I have some simple advice for those of you out there who are feeling a little brain dead: Set aside 10 minutes a day to THINK. Really think. About anything. About nothing. About all the things between everything and nothing.
I started doing this on my trip to New Zealand a few years ago and have noticed the ideas really taking off. Sometimes you get clunkers and other times you may just grab hold of a real winner. I call these sessions “making Brain Rain.” Not quite a storm and not a drought.
After a few weeks of this practice, I found my mental energy growing and ideas really starting to flow. The truth is that the ideas were there all along, but I just wasn’t listening.
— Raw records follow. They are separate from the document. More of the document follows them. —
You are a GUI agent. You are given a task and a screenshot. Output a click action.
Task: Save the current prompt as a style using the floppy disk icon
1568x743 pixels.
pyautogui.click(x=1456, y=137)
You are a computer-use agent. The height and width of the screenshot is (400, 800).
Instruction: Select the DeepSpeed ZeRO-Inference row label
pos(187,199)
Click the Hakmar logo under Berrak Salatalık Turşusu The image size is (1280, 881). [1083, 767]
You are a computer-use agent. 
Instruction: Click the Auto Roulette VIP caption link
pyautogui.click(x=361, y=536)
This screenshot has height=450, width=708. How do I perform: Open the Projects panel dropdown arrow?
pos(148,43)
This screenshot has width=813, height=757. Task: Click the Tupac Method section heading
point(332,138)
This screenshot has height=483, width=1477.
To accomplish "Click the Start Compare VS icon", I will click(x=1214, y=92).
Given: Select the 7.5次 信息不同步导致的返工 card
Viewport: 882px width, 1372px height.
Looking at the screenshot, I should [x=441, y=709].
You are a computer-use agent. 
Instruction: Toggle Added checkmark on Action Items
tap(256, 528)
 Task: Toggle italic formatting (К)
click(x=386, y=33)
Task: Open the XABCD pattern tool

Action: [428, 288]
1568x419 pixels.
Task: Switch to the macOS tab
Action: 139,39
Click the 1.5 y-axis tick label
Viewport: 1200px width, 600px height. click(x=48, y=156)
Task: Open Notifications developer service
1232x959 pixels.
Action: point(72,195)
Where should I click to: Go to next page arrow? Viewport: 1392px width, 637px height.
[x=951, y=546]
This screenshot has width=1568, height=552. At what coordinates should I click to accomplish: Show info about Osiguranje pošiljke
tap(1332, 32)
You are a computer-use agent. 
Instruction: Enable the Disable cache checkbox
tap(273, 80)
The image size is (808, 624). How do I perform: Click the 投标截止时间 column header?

The keys to capturing the Brain Rain are:
• set aside 10 minutes, each and every day, no matter what
• have pen and paper handy
• allow yourself the freedom to think crazy thoughts
• don’t worry if nothing really productive springs to mind right away
• periodically scan over your notes from these sessions as things may pop into your mind after they have "marinated" for a while
• if no ideas pop into your head, then just pick a fun topic and doodle a bit
• use word association to get things rolling if you feel stuck – e.g., thinking -> thoughts -> mind -> brainstorm -> brain rain
Though this approach may not seem original, putting time in your life for original thought (not prompted by daily needs, media, or work) really is unique. I know it sounds silly, and I know it sounds corny but don’t run around on autopilot all the time and then bemoan that fact that you have no good ideas. The truth is that ideas themselves are neither good nor bad; however, thinking is certainly good and not thinking is absolutely bad. In my book anyway.
One last piece of advice: Be sure to carry a pad or voice recorder with you because once you start doing this on a daily basis you will find ideas literally overflowing. Capture them immediately or risk losing them.
Not convinced” Then commit to trying it for two-weeks and see if I’m wrong. I know you’ll be surprised.